Bahkan sebelumnya, pemerintah sempat membentuk UPK4 atau Unit Kerja Presiden bidang Pengawasan Pelayanan Publik untuk memantau serapan anggaran. Namun kali ini, Purbaya akan turun langsung memantau serapan anggaran oleh pemerintah pusat maupun daerah.
“Tapi sekarang kan belum ada, mungkin masih pemerintahan baru, ya baru setahun ya. Tapi nggak apa, kalau nggak ada yang jalankan itu ya saya jalankan dari tempat saya. Saya lebih berkuasa lagi. Kalau mereka nggak belanjain, gue potong aja anggarannya,” ujarnya dalam dalam acara Semangat Awal Tahun 2026 di Jakarta Selatan, Rabu (14/1/2026).

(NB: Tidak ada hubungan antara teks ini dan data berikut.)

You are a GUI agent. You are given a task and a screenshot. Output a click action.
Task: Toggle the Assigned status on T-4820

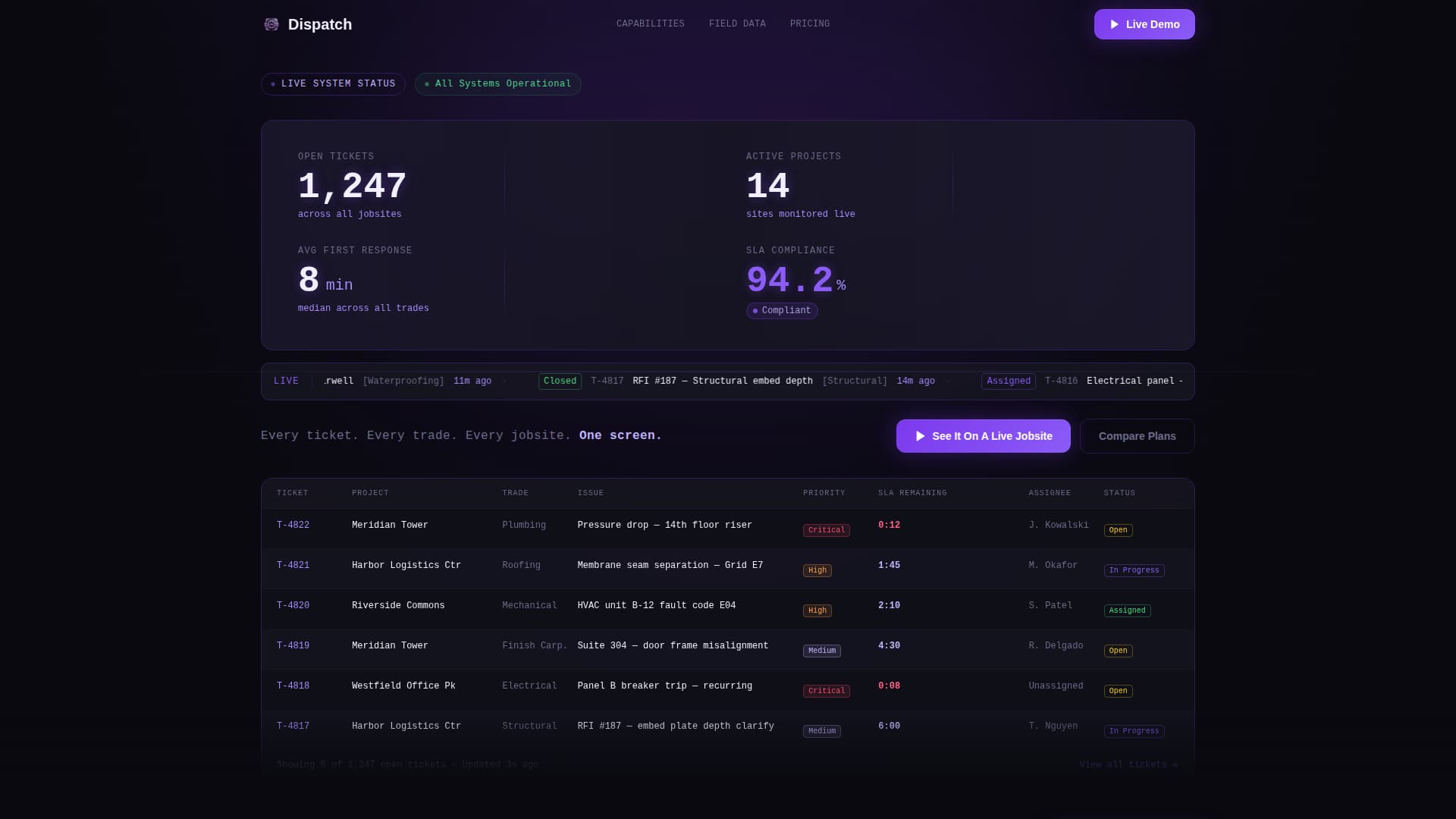[1127, 610]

Tak hanya memotong anggaran, Purbaya bahkan mengancam akan menyetop aliran dana ke institusi yang serapan anggarannya rendah. Menurut Bendahara Negara, hal itu dilakukan tak lain demi memastikan serapan anggaran berjalan tepat waktu.
“Bukan dipotong, saya kan stop. Saya nggak kirim aja biar mereka teriak-teriak. Tapi tujuannya satu, biar mereka belanja tepat waktu, tepat sasaran, dan nggak bocor. Kalau Anda lihat, itu berlaku juga untuk pusat dan daerah. Daerah juga sama, masih punya ratus-ratus triliun lebih di akhir tahun,” imbuhnya.
Purbaya menyindir institusi pemerintahan yang selalu minta uang sementara realisasi anggarannya belum optimal. Ia menduga tak optimalnya serapan anggaran disebabkan karena kurangnya pemahaman manajemen anggaran.
“Mereka selalu minta uang, minta uang. Udah Rp 100 triliun di tempat lu, habisin. Jadi ada seperti itu. Jadi entah mereka belum memahami cara membelanjakan tepat waktu, atau mereka belum memahami memanage anggaran yang baik,” tambah dia.
Tahun ini Purbaya akan menugaskan tim dari sektor keuangan untuk berdialog dengan pemerintah daerah agar kualitas belanja mereka semakin baik, dan pendekatan serupa juga akan diterapkan ke pemerintah pusat.
Ia menyebut respons dari berbagai pihak langsung menguat setelah rencana itu disampaikan, dengan banyak pemangku kepentingan ingin segera melakukan pertemuan.
“Jadi tahun ini saya akan kirim orang-orang dari Keuangan untuk diskusi lah dengan mereka supaya mereka lebih bagus lagi belanjanya daerah. Tapi bukan daerah aja, pusat juga akan kita lakukan hal yang sama. Tapi begitu mereka dengar saya ngomong itu, mau ketemu saya sekarang. Menteri-menteri minta anggaran tambah aja. Padahal belanjanya belum tentu baik, belum tentu sesuai dengan yang ditargetkan,” tutupnya.